■ Problem statement ■
Find the line containing "Task: Click the Runtime" in the entries below. Restate it and each line after it, word for word, up to and including the line containing "Given: Click the green".
[Data to examine — start]
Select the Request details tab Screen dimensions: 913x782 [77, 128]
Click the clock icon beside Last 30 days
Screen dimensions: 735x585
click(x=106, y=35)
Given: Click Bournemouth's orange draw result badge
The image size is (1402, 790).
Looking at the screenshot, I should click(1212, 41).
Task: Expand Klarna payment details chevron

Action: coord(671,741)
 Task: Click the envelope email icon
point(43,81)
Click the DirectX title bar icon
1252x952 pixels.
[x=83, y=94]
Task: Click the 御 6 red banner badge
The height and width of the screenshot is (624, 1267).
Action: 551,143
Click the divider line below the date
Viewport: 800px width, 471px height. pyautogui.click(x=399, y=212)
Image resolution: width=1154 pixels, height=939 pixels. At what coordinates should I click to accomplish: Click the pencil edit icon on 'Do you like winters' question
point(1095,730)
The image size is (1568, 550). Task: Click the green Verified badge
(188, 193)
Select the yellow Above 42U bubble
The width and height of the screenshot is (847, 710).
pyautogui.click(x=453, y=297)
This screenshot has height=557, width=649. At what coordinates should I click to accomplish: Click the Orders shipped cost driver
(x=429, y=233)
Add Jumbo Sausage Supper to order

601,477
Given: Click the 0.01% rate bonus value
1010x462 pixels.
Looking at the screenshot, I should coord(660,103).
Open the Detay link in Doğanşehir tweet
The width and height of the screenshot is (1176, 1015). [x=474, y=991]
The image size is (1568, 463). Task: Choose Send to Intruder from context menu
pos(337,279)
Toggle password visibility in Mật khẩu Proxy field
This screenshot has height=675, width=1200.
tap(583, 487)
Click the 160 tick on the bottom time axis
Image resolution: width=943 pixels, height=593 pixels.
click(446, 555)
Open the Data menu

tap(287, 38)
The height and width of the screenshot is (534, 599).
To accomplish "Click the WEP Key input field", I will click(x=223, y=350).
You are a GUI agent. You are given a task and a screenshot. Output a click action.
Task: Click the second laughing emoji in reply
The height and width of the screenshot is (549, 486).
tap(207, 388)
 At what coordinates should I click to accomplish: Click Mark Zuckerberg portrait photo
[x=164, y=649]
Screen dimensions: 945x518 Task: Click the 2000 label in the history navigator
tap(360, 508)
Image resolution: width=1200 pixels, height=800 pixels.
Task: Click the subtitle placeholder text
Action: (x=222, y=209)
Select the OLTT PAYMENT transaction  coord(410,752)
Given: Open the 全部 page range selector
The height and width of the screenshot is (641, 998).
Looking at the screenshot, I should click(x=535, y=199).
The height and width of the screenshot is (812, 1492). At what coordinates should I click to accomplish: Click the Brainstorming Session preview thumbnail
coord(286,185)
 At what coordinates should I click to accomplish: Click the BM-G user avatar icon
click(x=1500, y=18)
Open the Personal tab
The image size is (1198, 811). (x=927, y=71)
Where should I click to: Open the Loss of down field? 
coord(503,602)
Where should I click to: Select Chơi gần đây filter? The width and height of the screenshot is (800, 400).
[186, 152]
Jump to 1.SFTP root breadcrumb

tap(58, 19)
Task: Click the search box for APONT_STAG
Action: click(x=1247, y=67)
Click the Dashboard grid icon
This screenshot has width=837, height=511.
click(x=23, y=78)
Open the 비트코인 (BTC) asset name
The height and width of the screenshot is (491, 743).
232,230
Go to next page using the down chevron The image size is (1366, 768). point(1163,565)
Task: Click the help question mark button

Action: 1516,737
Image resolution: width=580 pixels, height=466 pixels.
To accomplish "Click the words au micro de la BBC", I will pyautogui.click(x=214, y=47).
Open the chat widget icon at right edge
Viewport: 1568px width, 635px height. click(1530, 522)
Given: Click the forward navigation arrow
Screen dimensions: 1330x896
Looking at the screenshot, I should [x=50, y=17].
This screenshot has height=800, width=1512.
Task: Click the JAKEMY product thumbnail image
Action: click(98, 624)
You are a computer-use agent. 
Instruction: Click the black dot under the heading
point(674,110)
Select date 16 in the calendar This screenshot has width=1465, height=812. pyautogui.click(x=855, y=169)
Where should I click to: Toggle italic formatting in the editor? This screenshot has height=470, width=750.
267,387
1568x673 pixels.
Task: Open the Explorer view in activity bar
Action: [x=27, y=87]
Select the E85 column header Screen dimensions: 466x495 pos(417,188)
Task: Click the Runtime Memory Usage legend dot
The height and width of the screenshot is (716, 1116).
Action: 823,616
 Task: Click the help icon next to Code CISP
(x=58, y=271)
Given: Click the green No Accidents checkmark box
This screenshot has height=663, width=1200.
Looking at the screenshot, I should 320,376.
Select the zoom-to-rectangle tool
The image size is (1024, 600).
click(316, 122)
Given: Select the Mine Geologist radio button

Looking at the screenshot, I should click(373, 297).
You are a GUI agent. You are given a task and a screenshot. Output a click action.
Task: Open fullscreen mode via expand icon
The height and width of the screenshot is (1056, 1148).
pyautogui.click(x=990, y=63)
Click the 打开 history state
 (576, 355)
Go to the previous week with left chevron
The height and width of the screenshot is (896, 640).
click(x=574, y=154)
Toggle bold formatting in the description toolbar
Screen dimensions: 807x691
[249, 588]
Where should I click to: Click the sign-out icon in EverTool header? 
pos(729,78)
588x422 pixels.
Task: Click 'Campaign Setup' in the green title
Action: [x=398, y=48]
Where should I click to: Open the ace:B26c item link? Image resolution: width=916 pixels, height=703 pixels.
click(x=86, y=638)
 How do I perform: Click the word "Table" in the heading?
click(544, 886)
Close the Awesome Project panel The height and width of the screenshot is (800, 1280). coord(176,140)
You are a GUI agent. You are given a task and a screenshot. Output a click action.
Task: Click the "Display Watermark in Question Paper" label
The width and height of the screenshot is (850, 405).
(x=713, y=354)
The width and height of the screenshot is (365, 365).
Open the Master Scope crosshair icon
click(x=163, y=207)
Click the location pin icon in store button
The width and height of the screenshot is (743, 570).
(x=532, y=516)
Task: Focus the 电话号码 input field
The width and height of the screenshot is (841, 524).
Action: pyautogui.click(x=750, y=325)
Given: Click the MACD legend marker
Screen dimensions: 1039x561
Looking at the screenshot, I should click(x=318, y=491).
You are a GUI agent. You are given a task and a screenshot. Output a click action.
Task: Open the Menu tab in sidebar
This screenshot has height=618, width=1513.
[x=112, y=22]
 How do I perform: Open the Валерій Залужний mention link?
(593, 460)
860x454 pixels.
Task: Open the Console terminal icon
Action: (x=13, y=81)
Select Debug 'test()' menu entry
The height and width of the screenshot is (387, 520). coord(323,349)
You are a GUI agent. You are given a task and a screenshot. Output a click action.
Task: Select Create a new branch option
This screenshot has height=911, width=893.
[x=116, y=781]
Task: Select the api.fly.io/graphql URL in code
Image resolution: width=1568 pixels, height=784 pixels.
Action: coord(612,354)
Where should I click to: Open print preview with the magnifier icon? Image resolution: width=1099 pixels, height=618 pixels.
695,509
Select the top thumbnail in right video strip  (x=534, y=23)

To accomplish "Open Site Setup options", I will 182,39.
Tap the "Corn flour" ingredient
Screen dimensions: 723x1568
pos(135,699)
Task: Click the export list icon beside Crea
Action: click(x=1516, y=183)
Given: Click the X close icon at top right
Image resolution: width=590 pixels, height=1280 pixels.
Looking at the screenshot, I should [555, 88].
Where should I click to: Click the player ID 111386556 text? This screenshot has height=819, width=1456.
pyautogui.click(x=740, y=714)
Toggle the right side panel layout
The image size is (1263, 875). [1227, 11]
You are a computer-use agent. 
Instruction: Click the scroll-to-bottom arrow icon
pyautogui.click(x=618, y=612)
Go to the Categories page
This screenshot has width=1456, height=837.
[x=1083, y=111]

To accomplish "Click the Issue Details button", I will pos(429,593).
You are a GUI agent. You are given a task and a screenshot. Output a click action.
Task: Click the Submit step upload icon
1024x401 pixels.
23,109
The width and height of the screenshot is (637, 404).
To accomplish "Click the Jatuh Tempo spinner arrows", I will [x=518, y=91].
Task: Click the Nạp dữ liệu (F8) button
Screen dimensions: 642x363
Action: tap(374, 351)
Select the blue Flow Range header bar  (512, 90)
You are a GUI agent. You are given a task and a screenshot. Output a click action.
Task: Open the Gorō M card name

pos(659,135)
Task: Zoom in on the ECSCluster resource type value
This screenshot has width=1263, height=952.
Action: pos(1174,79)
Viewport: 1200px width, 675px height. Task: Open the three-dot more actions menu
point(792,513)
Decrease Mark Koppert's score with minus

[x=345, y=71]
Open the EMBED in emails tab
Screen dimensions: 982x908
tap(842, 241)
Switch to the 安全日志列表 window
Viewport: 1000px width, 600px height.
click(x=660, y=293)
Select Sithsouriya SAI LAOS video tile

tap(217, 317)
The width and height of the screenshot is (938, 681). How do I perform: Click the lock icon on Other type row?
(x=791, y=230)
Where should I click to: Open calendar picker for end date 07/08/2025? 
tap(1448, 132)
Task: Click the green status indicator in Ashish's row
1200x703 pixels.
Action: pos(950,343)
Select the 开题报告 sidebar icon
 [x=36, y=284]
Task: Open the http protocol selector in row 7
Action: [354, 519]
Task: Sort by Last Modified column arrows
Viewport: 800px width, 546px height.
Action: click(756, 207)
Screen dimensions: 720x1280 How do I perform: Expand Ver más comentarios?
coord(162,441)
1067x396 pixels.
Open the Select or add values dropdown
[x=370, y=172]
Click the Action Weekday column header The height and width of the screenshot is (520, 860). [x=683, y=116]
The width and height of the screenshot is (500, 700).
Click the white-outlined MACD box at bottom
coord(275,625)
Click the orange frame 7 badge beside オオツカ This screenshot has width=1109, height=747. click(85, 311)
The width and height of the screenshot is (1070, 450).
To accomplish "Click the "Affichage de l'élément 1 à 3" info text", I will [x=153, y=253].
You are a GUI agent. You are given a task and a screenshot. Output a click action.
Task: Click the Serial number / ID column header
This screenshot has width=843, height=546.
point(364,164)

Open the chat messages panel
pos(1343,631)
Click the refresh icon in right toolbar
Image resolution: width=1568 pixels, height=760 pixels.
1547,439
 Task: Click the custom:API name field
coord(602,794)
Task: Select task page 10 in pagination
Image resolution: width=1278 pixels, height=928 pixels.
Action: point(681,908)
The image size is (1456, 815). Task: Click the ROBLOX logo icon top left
[Data to examine — finish]
■ Result below ■
Task: Click the Runtime Memory Usage legend dot
The height and width of the screenshot is (716, 1116).
Action: 823,616
 Task: Click the help icon next to Code CISP
(x=58, y=271)
Given: Click the green No Accidents checkmark box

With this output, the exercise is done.